Neutral Amara Raja Ltd For Target Rs.1,090 By Motilal Oswal Financial Services
In-line results; scouting for a partner for lithium ion foray
Capex guidance of INR15b for FY25-26 each vs. INR8b in FY24
* Amara Raja (ARE&M) reported in-line 4QFY24 results, with EBITDA margin up 10bp YoY at 14.6% (est. 14.7%). For its new lithium-ion business, the management expects to achieve EBITDA margin of 10-11% (vs. blended fiveyears average margin of 14.3%) and ROE of 12-13% (vs. blended five-year average ROE of 15.1%) at a scale of 10-12GWh.
* While the market seems to be upbeat about ARE&M’s lithium-ion foray, we remain circumspect about the returns from the business. Moreover, after the recent run-up, the stock at ~24x/21x FY25E/FY26E EPS appears fairly valued. We, hence, maintain our Neutral rating on the stock with a revised TP of INR1,090 (based on 18x FY26E EPS).
Operational performance in line with estimates
* The company has restated its financials after the demerger of the plastic component business from Mangal Industries.
* 4QFY24 revenue/EBITDA/adj. PAT grew 15%/15%/30% YoY to INR28b/ INR4.1b/INR2.3b (in line). FY24 revenue/EBITDA/adj. PAT increased 8%/15.5%/21% YoY.

DATA BELOW >>
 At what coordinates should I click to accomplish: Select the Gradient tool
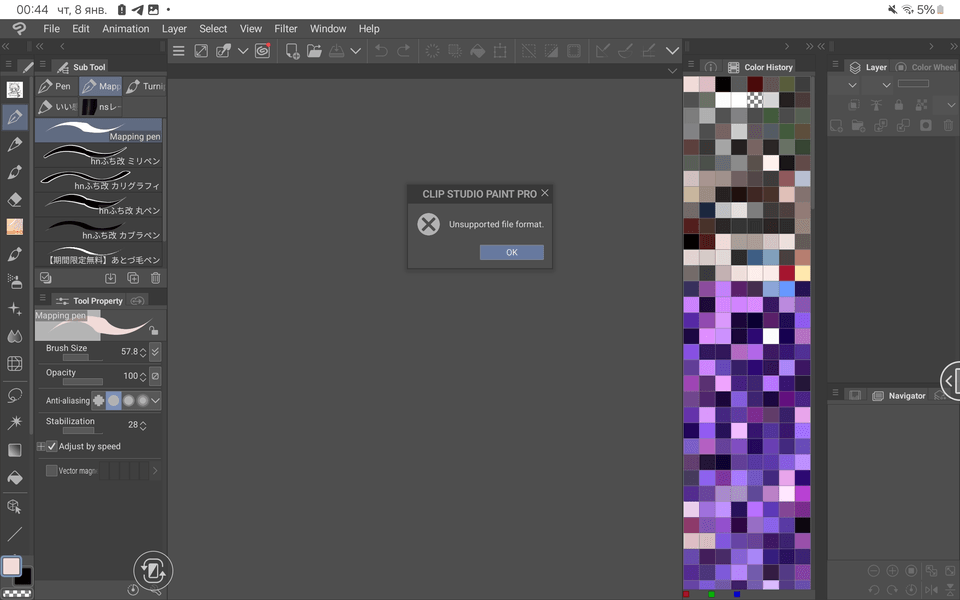click(x=15, y=450)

WHAT TO WORK ON >>
1 > According to the Amara Raja report, what EBITDA margin does management expect from the new lithium-ion business?
2 > Please extend the Amara Raja report, picking up after its last sentence.

ANSWERS TO EACH TASK >>
1 > 10-11%, at a scale of 10-12GWh.

2 >
* FY24 revenue from the new energy business stood at INR5.2b (up 2x YoY).
* Gross margin contracted 30bp YoY to 34.5% (vs. est. 32.5%).
* Higher other expenses (+50bp YoY; as a % of sales) led to limited EBITDA margin expansion, which improved just 10bp YoY (-50bp QoQ) to 14.6% (est. 14.7%). Other expenses were high due to stamp duty charges of INR200m paid for the merger transaction.
* Adj. PAT stood at INR2.3b (in line, grew 30% YoY).
* The board declared a total dividend of INR9.9/share for FY24 (vs. INR6.1/share for FY23).
* FCFF improved to INR8.7b (vs. INR4.9b in FY24) mainly due to improved operating cash flows, which stood at INR13.1b (vs. INR9.6b in FY23). Capex stood at INR8b in FY24 (vs. INR4.6b in FY23).
Highlights from the management commentary
* Industrial segment revenue is expected to grow 6-7% YoY in FY25. With the expansion of data centers in India, demand for UPS is expected to get a boost.
* ARE&M has commenced the NMC 2170 project for manufacturing lithium ion cells for the 2W segment with a Chinese partner, which has a good presence in the South Asian markets. SOP is expected to start in 2HFY26.
* FY25 capex would be INR15b (INR3-4b for LAB/INR10-11b for NEB). FY26 capex would be same as FY25 with a slightly lower allocation to the LAB business.
Valuation and view
* While the market seems to be upbeat about ARE&M’s lithium ion foray, we remain circumspect about the returns from the business. Moreover, after the recent run-up, the stock at ~24x/21x FY25E/FY26E EPS appears fairly valued. We, hence, maintain our Neutral rating on the stock with a revised TP of INR1,090 (based on 18x FY26E EPS).